Now, I'm lucky enough to be making enough money from my Patreon supporters' generosity that I don't have to sell advertising, and I hope I never do have to.

I said at the very start of the process that I would if it became necessary, but that I hope to keep it ad-free, and people have frankly been so astonishingly generous I should never have to do ads, though I do still reserve the right to change my mind if the support drops off.

Now, my old podcast host gave me access to that data as standard, but when I had to quickly change providers, I decided that I wasn't going to install any stats packages to keep track of people.

I can see a small amount of information about who actually visits the website, because WordPress.com gives you that information.

Not your identities, but just how many people come from which countries and what sites link them.

But if you're downloading the podcast through a podcast app, or listening through Spotify or Stitcher or wherever, I've deliberately chosen not to access that data.

I don't need to know who my audience is or which episodes they like the most, and if I did I have a horrible feeling I'd start trying to tailor the podcast to be more like what the existing listeners like, and by doing so lose the very things that made it unique.
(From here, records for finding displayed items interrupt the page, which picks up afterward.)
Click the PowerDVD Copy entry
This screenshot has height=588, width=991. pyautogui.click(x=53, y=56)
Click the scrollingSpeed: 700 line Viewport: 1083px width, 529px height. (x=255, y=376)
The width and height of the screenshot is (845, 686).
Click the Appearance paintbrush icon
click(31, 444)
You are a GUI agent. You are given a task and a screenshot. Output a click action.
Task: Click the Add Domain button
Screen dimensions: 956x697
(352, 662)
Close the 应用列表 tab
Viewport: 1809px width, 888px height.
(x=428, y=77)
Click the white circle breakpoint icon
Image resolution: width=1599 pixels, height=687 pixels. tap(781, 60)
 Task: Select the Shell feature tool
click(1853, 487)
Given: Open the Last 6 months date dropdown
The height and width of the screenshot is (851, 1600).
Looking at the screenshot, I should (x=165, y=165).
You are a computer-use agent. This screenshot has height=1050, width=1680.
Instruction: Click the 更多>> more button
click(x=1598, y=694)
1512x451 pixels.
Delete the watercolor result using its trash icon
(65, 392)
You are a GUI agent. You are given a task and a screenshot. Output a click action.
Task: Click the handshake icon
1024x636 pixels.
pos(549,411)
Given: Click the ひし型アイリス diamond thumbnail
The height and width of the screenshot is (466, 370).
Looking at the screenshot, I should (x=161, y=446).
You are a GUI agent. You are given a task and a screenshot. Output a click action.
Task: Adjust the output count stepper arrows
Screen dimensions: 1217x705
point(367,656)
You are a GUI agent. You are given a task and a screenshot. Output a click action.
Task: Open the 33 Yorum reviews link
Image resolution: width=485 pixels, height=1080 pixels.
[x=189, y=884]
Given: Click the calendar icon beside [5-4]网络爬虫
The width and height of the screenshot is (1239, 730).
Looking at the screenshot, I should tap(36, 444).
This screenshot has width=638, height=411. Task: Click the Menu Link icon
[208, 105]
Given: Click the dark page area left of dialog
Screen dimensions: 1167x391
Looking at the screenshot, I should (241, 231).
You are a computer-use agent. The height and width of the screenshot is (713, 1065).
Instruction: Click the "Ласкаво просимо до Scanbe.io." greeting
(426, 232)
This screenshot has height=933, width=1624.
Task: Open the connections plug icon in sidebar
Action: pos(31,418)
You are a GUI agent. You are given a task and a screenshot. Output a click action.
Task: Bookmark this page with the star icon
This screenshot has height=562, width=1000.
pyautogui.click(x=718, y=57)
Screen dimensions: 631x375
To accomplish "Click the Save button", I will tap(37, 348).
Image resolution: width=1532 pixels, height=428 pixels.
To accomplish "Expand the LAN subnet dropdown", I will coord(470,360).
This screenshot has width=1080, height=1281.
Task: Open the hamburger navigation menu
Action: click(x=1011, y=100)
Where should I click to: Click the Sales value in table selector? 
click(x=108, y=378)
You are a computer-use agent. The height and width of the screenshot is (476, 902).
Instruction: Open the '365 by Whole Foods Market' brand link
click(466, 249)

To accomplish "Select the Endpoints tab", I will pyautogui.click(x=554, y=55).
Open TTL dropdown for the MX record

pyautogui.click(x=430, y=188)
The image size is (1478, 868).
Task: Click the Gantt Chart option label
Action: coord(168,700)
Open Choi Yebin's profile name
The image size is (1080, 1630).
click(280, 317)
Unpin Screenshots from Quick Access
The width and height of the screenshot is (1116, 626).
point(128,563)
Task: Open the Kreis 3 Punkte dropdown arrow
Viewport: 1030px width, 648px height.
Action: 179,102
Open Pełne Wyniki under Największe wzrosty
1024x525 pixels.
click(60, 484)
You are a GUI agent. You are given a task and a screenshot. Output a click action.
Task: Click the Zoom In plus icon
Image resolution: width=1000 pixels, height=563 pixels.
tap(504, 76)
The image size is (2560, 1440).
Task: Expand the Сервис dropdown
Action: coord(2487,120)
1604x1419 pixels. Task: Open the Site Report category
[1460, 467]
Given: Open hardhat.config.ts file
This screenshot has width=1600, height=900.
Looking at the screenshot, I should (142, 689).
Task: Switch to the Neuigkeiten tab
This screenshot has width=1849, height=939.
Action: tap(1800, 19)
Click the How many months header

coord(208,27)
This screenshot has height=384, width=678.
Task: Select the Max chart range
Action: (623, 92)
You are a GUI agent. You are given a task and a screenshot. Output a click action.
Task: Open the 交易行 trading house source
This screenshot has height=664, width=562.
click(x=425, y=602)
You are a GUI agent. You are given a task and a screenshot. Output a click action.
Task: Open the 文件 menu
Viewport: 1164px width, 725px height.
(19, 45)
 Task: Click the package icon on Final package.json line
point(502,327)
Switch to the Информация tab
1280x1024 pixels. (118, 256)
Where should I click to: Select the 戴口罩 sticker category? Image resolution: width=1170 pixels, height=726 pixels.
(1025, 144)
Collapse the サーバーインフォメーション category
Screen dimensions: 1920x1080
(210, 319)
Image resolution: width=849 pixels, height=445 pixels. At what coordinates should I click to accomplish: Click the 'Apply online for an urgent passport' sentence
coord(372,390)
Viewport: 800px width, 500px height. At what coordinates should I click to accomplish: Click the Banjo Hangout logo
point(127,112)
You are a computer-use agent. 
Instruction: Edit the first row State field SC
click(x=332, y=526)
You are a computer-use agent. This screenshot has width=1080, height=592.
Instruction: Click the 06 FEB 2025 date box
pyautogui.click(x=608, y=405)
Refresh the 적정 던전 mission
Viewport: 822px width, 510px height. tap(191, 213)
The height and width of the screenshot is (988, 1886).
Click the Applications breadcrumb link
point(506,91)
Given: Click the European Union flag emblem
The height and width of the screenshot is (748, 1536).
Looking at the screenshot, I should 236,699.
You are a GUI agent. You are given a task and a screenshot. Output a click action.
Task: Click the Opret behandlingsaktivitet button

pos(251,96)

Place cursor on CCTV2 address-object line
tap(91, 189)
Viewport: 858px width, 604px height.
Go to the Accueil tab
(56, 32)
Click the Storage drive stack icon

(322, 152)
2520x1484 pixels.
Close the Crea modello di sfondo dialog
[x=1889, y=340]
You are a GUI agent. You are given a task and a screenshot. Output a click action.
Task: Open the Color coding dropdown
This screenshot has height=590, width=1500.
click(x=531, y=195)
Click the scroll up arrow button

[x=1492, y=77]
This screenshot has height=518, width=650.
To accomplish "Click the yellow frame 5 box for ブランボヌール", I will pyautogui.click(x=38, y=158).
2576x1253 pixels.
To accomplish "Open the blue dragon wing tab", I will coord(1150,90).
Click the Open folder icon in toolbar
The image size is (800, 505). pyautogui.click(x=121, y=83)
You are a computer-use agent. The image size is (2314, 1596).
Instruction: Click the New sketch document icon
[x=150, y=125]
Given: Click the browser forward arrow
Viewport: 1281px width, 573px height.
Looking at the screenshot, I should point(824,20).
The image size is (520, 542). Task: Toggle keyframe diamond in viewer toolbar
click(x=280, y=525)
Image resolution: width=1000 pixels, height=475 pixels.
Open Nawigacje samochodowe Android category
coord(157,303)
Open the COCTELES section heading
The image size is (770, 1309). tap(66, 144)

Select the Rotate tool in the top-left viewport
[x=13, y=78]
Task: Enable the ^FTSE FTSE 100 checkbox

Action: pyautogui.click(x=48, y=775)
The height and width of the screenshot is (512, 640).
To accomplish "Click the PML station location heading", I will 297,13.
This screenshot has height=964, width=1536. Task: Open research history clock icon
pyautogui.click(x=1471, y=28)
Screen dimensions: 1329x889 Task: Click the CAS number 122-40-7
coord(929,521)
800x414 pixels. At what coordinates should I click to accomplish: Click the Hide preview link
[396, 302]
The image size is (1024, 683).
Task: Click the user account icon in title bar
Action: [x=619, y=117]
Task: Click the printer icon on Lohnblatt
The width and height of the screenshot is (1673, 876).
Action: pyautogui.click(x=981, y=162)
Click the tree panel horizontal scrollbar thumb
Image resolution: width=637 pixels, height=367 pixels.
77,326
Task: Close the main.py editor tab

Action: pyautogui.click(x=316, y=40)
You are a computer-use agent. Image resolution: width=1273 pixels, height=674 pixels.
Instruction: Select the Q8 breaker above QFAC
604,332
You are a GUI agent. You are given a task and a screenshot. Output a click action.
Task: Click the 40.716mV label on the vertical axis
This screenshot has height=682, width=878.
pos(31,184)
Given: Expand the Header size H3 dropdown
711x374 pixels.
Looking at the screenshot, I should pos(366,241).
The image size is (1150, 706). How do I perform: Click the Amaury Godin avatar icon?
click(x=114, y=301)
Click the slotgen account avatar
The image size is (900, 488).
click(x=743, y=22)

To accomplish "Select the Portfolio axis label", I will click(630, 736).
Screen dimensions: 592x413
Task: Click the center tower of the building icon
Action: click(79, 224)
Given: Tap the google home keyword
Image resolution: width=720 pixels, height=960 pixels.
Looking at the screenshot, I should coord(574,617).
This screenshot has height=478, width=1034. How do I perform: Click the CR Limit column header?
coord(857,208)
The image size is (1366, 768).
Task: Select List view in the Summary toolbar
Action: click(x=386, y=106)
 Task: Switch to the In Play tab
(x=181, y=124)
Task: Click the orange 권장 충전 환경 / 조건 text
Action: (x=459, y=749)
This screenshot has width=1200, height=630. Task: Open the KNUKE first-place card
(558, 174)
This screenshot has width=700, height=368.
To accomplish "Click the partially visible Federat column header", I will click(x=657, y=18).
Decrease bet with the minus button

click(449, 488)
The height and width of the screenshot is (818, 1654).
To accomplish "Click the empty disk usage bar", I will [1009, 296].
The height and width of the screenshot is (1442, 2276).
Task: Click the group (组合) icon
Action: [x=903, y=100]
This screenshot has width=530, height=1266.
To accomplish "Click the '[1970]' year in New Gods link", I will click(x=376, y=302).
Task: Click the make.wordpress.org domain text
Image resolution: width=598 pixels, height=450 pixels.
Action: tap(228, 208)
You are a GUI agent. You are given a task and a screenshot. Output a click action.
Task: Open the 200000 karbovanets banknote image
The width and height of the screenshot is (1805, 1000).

Once or twice a month I'll look at the major podcast charts.

I check the Patreon every so often to see if there's been a massive change in subscriber numbers, but other than that I decided I'm just not going to spy on my listeners.

though pretty much every other link in the chain does, I'm afraid.

Because these days the entire internet is based on spying on people.

So the only information I have is the auto-generated most popular episodes thing that comes up on the front page, which everyone can see, and which shows the episodes people who actually visit the site are listening to most in the last few days, but which doesn't count anything from more than a few days ago, and which doesn't count listens from any other source, and which I put there basically so new listeners can see which ones are popular.

At the moment, that's showing that the most listened episodes recently are the two most recent full episodes, Respect and All You Need Is Love, the most recent of the Pledge Week episodes, Episodes 1 and 2, so people are starting at the beginning, and right now there's also the episodes on Ooby-Doobie, Needles and Pins, God Only Knows, She Loves You, and Hey Joe.

But in a couple of days' time those last five will be totally different.

And again, that's just the information from people actually visiting the podcast website.

I've deliberately chosen not to know what people listening in any other way are doing.

So if you've decided to just stream that bit of the Four Tops episode where I do a bad Bob Dylan impression 5,000 times in a row, you can rest assured I have no idea you're doing it, and your secret is totally safe.

Anyway, that's all I have time for in this episode.

In a week or so, I'll post a similar-length episode for Patreon backers only.

And then, a week or two after that, the regular podcast will resume, with a story involving folk singers, jazz harmony, angelic visitations, and the ghost of James Dean.

See you then.

In the spell

of the drop and rocking rhythm of the sea.